• Exercise objective: Rewrite everything from the line containing "Select the Settings sliders icon" down to the end of the rows, changing "Settings" to "Options" and keeping the rest the same. Leave the pictures out of your answer.

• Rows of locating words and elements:
####
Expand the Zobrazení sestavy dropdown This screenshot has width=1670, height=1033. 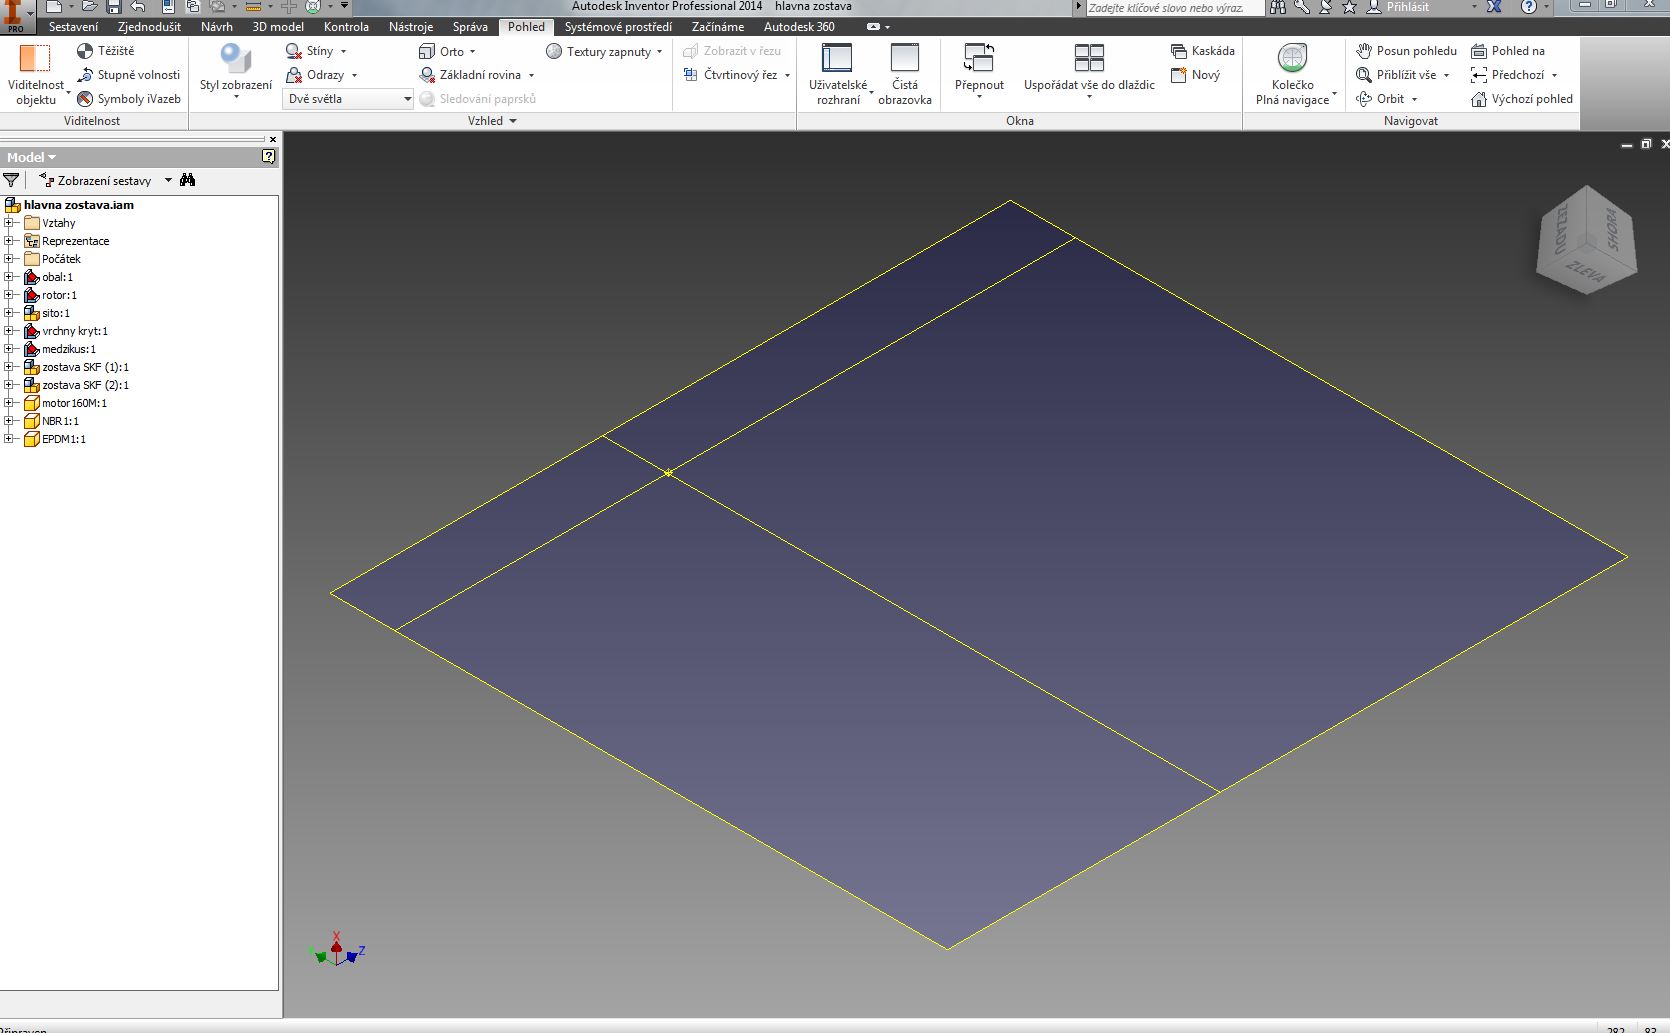(168, 181)
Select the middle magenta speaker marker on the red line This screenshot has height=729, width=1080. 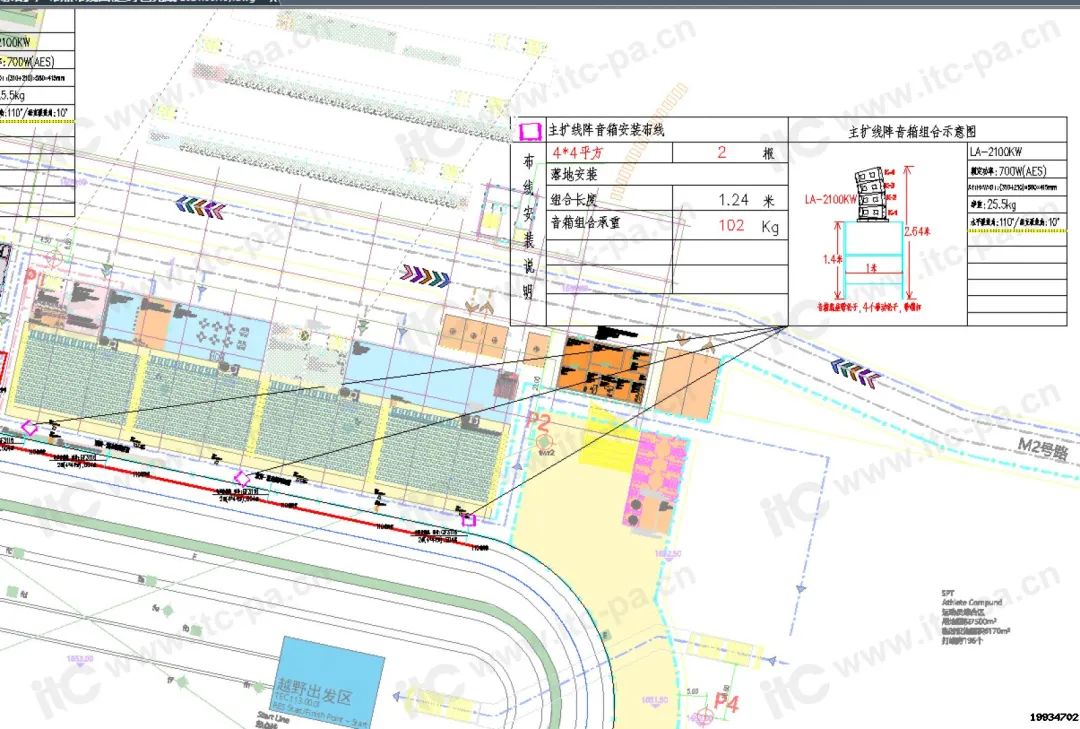241,478

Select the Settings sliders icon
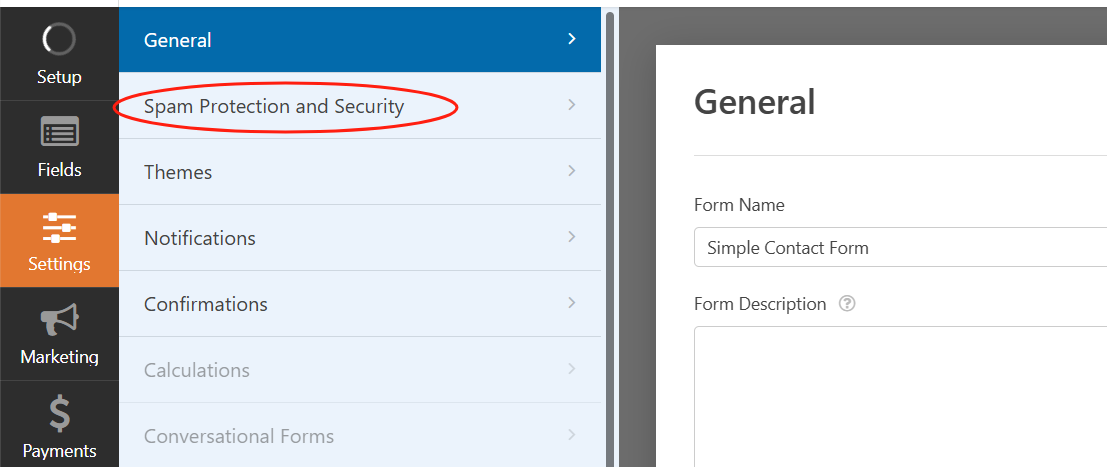59,227
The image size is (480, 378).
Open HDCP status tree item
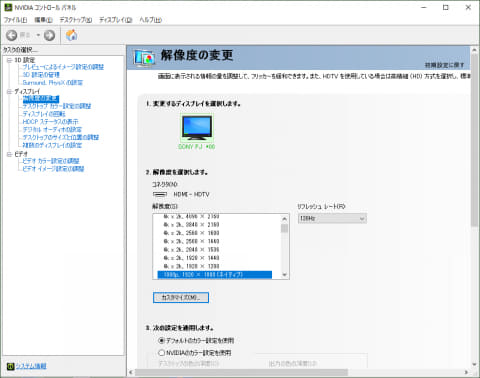[50, 122]
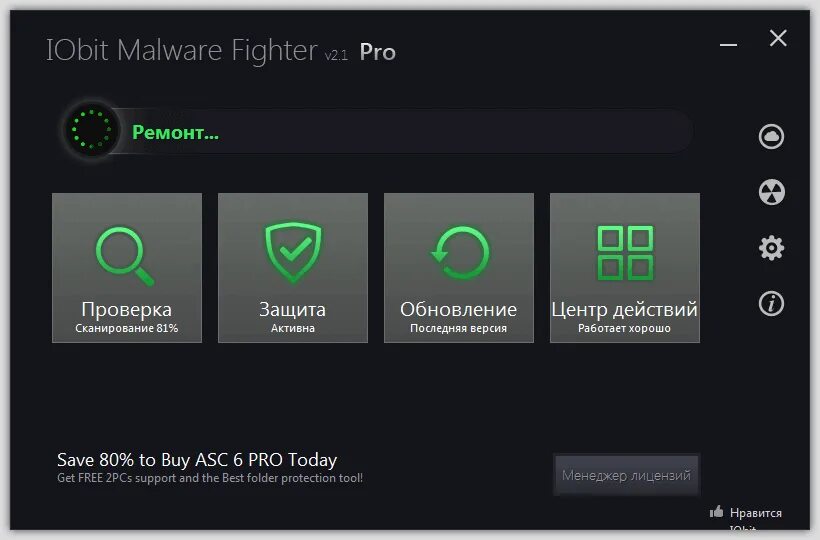Minimize the IObit Malware Fighter window

(x=730, y=42)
####
• The answer:
Select the Options sliders icon
59,227
The image size is (480, 378).
Open HDCP status tree item
[50, 122]
Minimize the IObit Malware Fighter window

(x=730, y=42)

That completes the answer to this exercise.